Scan the lines below and report each one containing "icon" by copying it.

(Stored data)
-*-

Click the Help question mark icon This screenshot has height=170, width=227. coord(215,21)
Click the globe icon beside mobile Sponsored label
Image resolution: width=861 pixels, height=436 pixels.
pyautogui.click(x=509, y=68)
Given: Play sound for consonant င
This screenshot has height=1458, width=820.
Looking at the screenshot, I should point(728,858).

-*-

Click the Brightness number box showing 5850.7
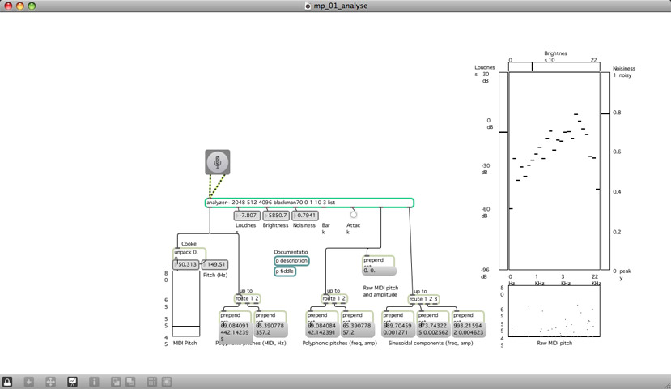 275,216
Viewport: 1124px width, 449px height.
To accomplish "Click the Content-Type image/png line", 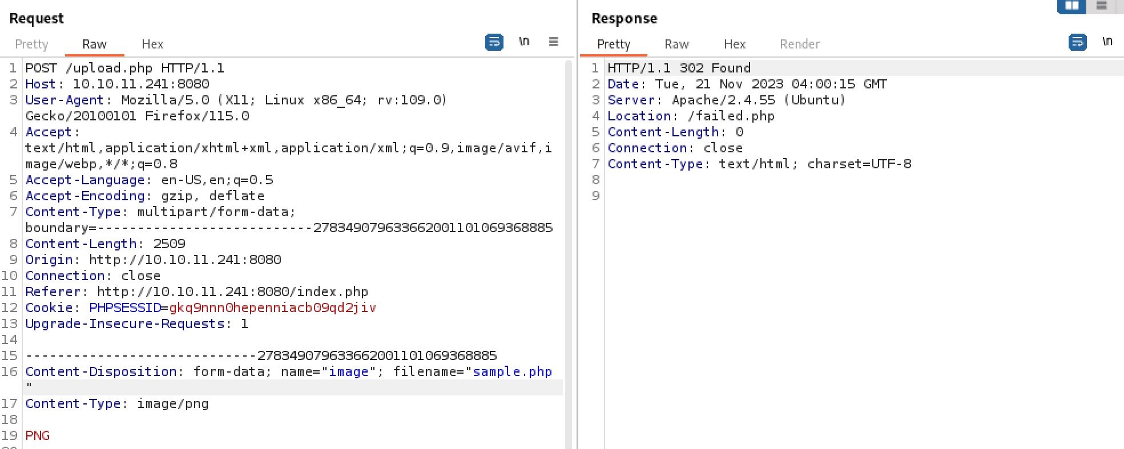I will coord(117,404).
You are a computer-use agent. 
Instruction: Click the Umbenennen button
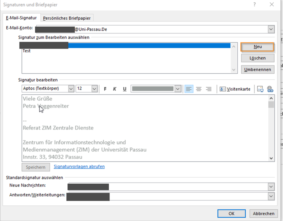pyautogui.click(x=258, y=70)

-*-

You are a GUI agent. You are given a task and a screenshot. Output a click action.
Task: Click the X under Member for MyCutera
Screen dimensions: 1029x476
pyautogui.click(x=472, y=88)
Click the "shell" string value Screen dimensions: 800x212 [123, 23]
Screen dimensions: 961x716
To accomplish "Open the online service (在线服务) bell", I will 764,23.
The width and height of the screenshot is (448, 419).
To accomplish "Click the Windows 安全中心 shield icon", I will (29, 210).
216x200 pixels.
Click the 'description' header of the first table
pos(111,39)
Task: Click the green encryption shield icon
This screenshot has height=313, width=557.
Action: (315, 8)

-*-

* **ANSWER TO THIS PROBLEM**
Click the Help question mark icon This screenshot has height=170, width=227. coord(215,21)
Click the globe icon beside mobile Sponsored label
To accomplish "Click the Windows 安全中心 shield icon", I will (29, 210).
Task: Click the green encryption shield icon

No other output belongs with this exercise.